▸ **Jobs**
**1.** Reproduce the part of the Statecharts passage between "Well we are" and "not need concurrency.", inclusive.
**2.** In the listing, rewrite every line between the lines holding "The width and height of the screenshot is (618, 528)." and "Action: [x=677, y=75]", inclusive, with the requests included. Increase each number in the answer coordinates by 45, and give only those lines.

▸ **Passage to read**
It ought to be immediately apparent that this will also work for websites which are running a server side Statechart engine. You can, for example, navigate to a "Exit! Are you sure?" page which has a Yes or No option. If No is selected, simply return to the previous area of the application entering it with History*.

The use of this mechanism decouples the design. For example, State1 above could have new additional substates added such as State7 and State8. The Dialog would never need to know this. All it needs to know is that Cancel will return it to State1-History*.

The ability to model History and History* is a powerful addition and can be used to make websites behave more like GUI applications. Something which is in increasing demand as website users get more and more sophisticated.

Concurrency is missing

There is one aspect of the Statechart notation which is not modeled - Concurrency. Concurrency is the notion that the system can be in several independent states simultaneously. It was a simple design decision to avoid complexity. So far, for web site applications, the constraint that only single threaded Statecharts can be modeled has proven satisfactory.

Why should this be so?

Well we are only modeling the Presentation Layer state, not the underlying business system (Model Layer) state. In most business systems, there is an extreme amount of concurrency, however, in a web implementation of a User Interface, we are really delivering only a single html page. That single page does not need concurrency.

Naturally, there is the possibility to introduce concurrency as soon as you start to use frames. Whether or not there is concurrency in the UI is dependant on whether the frames can change independently or not. In most cases they do not change independently but in a synchronous fashion. Concurrency is an unnecessary addition and complexity which can safely be avoided for the time being.

Initial Model for Statecharts

In order to implement a generic engine for a State modeled, Event driven system, we need to be able to represent those States and Events as data at the server.

Figure 3 introduces an initial model shape for Statecharts. This model has a State class which knows its parent and any children. It also knows which of the children is the default Start State child. It was decided not to model the Start State or the End State explicitly. The action on the default Start State has been modeled with the method onEntryExecute() - [ see the Reflections section below] . The behaviour on the default Start State action will be executed by calling this method when a state is entered.

A State has a collection of Events which are permitted from that particular state. The Event in turn has a number of StateTransitions. The actual Transition taken will depend on the Condition Evaluations. This part of the model deals with the problems associated with EventD in Figure 1.

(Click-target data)
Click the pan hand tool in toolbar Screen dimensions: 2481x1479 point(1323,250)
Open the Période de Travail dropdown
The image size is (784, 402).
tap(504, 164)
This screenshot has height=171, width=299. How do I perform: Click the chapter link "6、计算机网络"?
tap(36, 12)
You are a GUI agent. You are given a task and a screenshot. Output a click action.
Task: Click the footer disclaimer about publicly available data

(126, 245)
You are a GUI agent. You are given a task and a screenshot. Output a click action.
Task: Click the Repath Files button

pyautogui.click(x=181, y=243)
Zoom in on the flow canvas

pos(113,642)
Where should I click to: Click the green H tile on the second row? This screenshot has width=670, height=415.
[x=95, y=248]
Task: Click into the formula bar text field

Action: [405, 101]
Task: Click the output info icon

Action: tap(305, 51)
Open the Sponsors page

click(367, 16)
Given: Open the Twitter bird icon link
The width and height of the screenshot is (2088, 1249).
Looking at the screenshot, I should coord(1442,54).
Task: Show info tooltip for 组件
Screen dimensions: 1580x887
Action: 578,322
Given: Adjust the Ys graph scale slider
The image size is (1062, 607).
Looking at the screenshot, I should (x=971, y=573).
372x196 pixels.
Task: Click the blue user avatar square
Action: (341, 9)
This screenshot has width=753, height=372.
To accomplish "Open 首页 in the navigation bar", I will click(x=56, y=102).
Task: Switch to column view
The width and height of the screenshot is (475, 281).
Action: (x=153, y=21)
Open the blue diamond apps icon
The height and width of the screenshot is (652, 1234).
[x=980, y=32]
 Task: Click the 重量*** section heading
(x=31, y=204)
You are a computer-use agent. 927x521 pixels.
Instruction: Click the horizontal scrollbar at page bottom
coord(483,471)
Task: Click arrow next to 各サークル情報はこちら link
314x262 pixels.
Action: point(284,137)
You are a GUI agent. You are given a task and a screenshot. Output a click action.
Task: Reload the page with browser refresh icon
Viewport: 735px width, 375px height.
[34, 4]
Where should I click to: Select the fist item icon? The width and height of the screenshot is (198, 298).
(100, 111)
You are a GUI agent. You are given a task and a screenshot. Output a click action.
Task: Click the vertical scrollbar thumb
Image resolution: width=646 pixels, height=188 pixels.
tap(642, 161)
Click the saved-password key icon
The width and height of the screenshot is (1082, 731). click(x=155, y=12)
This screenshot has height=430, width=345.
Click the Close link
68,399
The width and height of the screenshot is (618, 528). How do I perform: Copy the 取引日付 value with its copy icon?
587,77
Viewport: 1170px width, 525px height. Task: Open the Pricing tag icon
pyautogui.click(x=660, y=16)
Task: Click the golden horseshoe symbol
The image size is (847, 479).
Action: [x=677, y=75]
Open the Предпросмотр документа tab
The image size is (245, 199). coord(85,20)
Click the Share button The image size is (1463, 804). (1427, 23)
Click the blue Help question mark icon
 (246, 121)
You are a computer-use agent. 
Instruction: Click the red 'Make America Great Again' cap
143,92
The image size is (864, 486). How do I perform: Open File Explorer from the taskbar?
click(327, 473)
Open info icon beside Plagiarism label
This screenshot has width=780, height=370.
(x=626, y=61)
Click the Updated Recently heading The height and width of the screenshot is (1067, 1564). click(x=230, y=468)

▸ **Responses per task**
**1.**
Well we are only modeling the Presentation Layer state, not the underlying business system (Model Layer) state. In most business systems, there is an extreme amount of concurrency, however, in a web implementation of a User Interface, we are really delivering only a single html page. That single page does not need concurrency.

**2.**
The width and height of the screenshot is (618, 528). How do I perform: Copy the 取引日付 value with its copy icon?
632,122
Viewport: 1170px width, 525px height. Task: Open the Pricing tag icon
pyautogui.click(x=705, y=61)
Task: Click the golden horseshoe symbol
The image size is (847, 479).
Action: [x=722, y=120]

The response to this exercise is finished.